▶ _The task_: Rewrite the items below, switching every "GUI agent" to "desktop agent" and leaving everything else the same.

# Start of Given data

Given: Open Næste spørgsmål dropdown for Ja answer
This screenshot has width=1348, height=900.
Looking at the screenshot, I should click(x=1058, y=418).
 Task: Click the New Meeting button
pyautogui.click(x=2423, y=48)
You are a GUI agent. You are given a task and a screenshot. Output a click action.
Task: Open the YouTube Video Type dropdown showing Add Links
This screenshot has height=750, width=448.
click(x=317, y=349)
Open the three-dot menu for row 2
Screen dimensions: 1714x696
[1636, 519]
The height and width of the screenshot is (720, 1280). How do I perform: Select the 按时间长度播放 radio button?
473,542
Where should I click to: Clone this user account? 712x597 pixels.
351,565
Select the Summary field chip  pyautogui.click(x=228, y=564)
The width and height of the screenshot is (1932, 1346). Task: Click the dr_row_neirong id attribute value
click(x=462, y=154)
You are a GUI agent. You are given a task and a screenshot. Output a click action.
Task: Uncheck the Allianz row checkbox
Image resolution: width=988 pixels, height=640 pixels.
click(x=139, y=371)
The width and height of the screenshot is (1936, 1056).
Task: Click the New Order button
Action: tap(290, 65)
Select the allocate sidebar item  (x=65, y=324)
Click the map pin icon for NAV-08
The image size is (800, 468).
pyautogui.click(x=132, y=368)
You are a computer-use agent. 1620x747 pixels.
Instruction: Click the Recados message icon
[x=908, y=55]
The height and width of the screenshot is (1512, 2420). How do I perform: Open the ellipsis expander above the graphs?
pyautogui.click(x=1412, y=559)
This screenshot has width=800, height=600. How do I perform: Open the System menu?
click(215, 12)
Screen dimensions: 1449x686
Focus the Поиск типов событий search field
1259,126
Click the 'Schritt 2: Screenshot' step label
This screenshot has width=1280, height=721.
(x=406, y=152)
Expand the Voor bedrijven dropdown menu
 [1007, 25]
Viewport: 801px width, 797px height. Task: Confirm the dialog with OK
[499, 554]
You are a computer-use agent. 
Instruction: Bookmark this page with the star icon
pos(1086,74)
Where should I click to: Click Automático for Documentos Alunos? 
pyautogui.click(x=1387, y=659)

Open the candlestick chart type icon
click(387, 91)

# End of Given data

▶ _In response_:
Given: Open Næste spørgsmål dropdown for Ja answer
This screenshot has width=1348, height=900.
Looking at the screenshot, I should click(x=1058, y=418).
 Task: Click the New Meeting button
pyautogui.click(x=2423, y=48)
You are a desktop agent. You are given a task and a screenshot. Output a click action.
Task: Open the YouTube Video Type dropdown showing Add Links
This screenshot has height=750, width=448.
click(x=317, y=349)
Open the three-dot menu for row 2
Screen dimensions: 1714x696
[1636, 519]
The height and width of the screenshot is (720, 1280). How do I perform: Select the 按时间长度播放 radio button?
473,542
Where should I click to: Clone this user account? 712x597 pixels.
351,565
Select the Summary field chip  pyautogui.click(x=228, y=564)
The width and height of the screenshot is (1932, 1346). Task: Click the dr_row_neirong id attribute value
click(x=462, y=154)
You are a desktop agent. You are given a task and a screenshot. Output a click action.
Task: Uncheck the Allianz row checkbox
Image resolution: width=988 pixels, height=640 pixels.
click(x=139, y=371)
The width and height of the screenshot is (1936, 1056).
Task: Click the New Order button
Action: tap(290, 65)
Select the allocate sidebar item  (x=65, y=324)
Click the map pin icon for NAV-08
The image size is (800, 468).
pyautogui.click(x=132, y=368)
You are a computer-use agent. 1620x747 pixels.
Instruction: Click the Recados message icon
[x=908, y=55]
The height and width of the screenshot is (1512, 2420). How do I perform: Open the ellipsis expander above the graphs?
pyautogui.click(x=1412, y=559)
This screenshot has width=800, height=600. How do I perform: Open the System menu?
click(215, 12)
Screen dimensions: 1449x686
Focus the Поиск типов событий search field
1259,126
Click the 'Schritt 2: Screenshot' step label
This screenshot has width=1280, height=721.
(x=406, y=152)
Expand the Voor bedrijven dropdown menu
 [1007, 25]
Viewport: 801px width, 797px height. Task: Confirm the dialog with OK
[499, 554]
You are a computer-use agent. 
Instruction: Bookmark this page with the star icon
pos(1086,74)
Where should I click to: Click Automático for Documentos Alunos? 
pyautogui.click(x=1387, y=659)

Open the candlestick chart type icon
click(387, 91)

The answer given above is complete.